American-style counterinsurgency does not work. It has failed in Iraq and it is currently failing in Afghanistan. In war, strategy should look to policy—which gives war its direction—and then apply the tools of war, like military tactics, to achieve policy aims in the most cost effective way in blood and treasure.Getting to the heart of the issue, Colonel Gentile gives us the quick review:
IN AFGHANISTAN today, American strategy has flunked Sun Tzu. America’s core policy goal from the start of the war in 2001 up to the present—remembering that policy gives war its overall direction and purpose—is focused on disrupting, disabling and eventually defeating al-Qaida. It is actually a quite limited core policy goal that makes infinite sense since it was al-Qaida that attacked America on 9/11. But in order to achieve that core policy objective, American strategy has sought to use a maximalist operational method of counterinsurgency—armed nation-building—to achieve it. It is like using a sledgehammer to drive a nail through a soft piece of pine wood when a carpenter’s hammer would do the trick.So to outline it, we have:
- Policy, leading
- Strategy, leading
With that background, here is the heart of the issue:
There is the idea that emerges from the American Progressive Era during the first years of the 20th century that human reason carried out by experts empowered by governments can fix any problem that society confronts. For example, back then Progressives thought that poverty could be tackled by experts in social engineering and human behavior who could tweak attitudes among the working classes.There you have the critique.

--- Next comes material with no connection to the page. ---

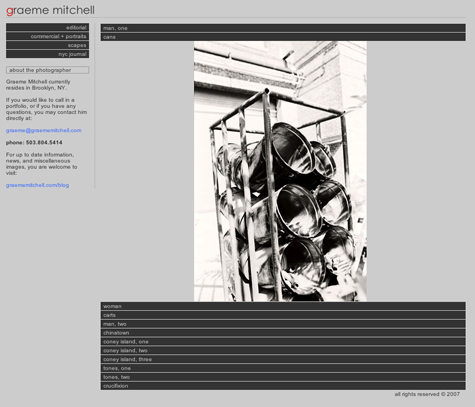Expand the man, one bar
This screenshot has height=407, width=475.
point(283,28)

There is also the idea that emerges after the American experience in World War II that never again in the future could the US supposedly “isolate” itself as it had in the 1930s from the rest of the world’s problems—thus resulting in the rise of Nazism. Yet the US was never truly isolated from the rest of the world during the years between World War I and World War II. Still, this line of thinking has resonated forcefully over the years because it assumes that American power, if applied correctly by smart people throughout the world is limitless.

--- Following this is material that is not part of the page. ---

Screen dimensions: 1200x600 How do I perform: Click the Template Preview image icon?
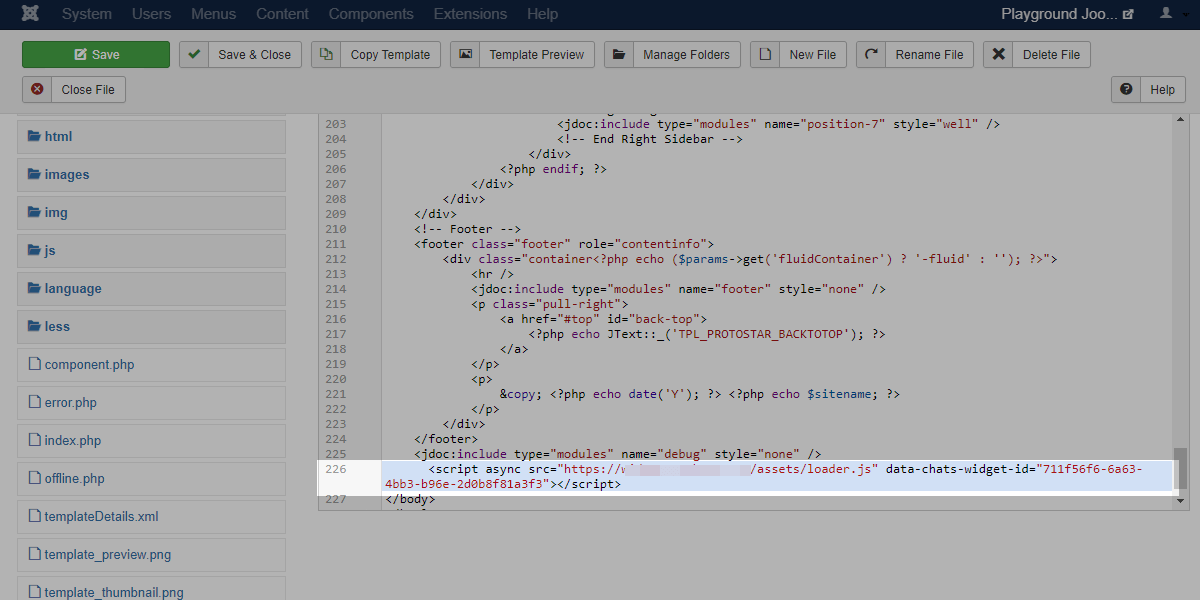(465, 55)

This leads to the last causative factor in American history that has helped shape the current impulse to “change an entire society” in Afghanistan. After World War II, throughout the Cold War and persisting through the 9/11 era is the rock solid assumption that whatever America does in the world is, by rule, morally righteous. This hardened assumption of moral righteousness has combined with another rock solid assumption: that American war of whatever kind works in foreign lands, that if the United States just gets the tactics of war correct and puts the right general in charge then anything can be accomplished with military force.
The question is, do we need a new Policy, a new Foreign Policy?